10.Metabolic characteristics and usage of tacrolimus in patients subject to living-donor partial liver transplantation
Xiaoyin TANG ; Qiang XIA ; Jianjun ZHANG ; Qigen LI ; Ning XU ; Xiaosong CHEN ; Xin WANG ; Longzhi HAN ; Yi LUO ; Tianyu XING
Chinese Journal of Organ Transplantation 2010;31(12):749-752
Objective To compare the metabolic characteristics, dosages and blood concentrations of tacrolimus (Tac) in patients subject to cadaveric liver transplantation (CLT) vs living-donor partial liver transplantation (LDLT) in order to investigate the usage of Tac in patients undergoing LDLT. Methods The clinical data of 85 patients undergoing liver transplantation from April 2007 to September 2009 were analyzed retrospectively.

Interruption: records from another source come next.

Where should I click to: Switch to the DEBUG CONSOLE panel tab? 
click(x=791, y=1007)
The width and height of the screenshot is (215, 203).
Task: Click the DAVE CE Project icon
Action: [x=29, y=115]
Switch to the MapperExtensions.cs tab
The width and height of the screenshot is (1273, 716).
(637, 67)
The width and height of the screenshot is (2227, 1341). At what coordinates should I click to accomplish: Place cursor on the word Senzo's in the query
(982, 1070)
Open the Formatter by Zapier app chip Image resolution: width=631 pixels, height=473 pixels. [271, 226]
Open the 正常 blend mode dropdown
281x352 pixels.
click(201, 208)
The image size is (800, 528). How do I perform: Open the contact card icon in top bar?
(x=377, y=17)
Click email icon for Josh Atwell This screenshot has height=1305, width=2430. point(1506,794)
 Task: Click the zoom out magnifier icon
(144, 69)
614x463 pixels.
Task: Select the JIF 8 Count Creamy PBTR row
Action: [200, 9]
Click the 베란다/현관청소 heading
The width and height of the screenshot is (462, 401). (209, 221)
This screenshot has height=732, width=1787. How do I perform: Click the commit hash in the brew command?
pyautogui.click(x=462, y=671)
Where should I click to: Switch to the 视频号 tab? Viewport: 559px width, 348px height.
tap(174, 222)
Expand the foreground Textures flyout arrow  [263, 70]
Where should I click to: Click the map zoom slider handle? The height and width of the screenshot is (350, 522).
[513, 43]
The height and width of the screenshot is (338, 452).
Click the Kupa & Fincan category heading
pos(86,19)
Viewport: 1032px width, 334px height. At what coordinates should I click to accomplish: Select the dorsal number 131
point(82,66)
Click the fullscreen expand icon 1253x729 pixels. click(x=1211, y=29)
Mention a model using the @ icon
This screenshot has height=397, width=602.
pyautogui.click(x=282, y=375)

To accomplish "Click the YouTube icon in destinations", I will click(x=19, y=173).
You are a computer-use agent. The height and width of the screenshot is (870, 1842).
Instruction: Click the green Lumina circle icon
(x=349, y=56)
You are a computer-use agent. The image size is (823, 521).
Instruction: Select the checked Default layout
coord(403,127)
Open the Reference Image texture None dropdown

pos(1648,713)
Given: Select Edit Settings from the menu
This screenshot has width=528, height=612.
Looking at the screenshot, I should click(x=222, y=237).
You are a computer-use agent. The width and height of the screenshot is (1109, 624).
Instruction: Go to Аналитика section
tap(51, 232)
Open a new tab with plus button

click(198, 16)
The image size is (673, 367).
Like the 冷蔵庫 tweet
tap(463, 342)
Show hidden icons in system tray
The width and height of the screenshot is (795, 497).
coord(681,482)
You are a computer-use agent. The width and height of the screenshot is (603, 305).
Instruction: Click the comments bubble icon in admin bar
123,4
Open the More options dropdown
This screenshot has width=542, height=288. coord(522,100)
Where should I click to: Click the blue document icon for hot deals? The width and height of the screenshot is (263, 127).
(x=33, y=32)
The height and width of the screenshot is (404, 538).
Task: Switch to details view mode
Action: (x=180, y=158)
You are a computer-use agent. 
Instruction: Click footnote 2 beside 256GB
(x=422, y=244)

Thirty-four underwent LDLT (group A)and the remaining 51 underwent CLT (group B). Results The time to reach therapeutic window was shorter in group A (3. 4 ± 1.0 days) than in group B (4. 5 ± 2. 0 days, P = 0. 002). The Tac dosage in group A was significantly less than in group B during the first 28 days post-transplantation. However,the Tac dosage approached gradually and tended to be consistent after 28 days. On the postoperative day7, 14, 21 and 28 days, the Tac dosage in group A was 72.74 %, 82.26 %, 83.92 % and 88. 87 % of that in group B respectively. Correlation analysis revealed that graft-recipient body weight ratio (GR/WR) was significantly correlated with the Tac dosage on the day 7 (mg·day-1 · kg-1) (r =0. 728, P<0. 01) and Tac concentration/dosage ratio (ng/ml)/(mg/kg) (r = - 0. 644, P<0. 01 ).Conclusion The early Tac dosages in patients subject to LDLT were correlated significantly with the volume of graft. The early Tac dosages in patients undergoing LDLT were about 70 % of those in patients undergoing cadaveric liver transplantation. Moreover, with the regeneration of the liver, they tended to be consistent after 28 days.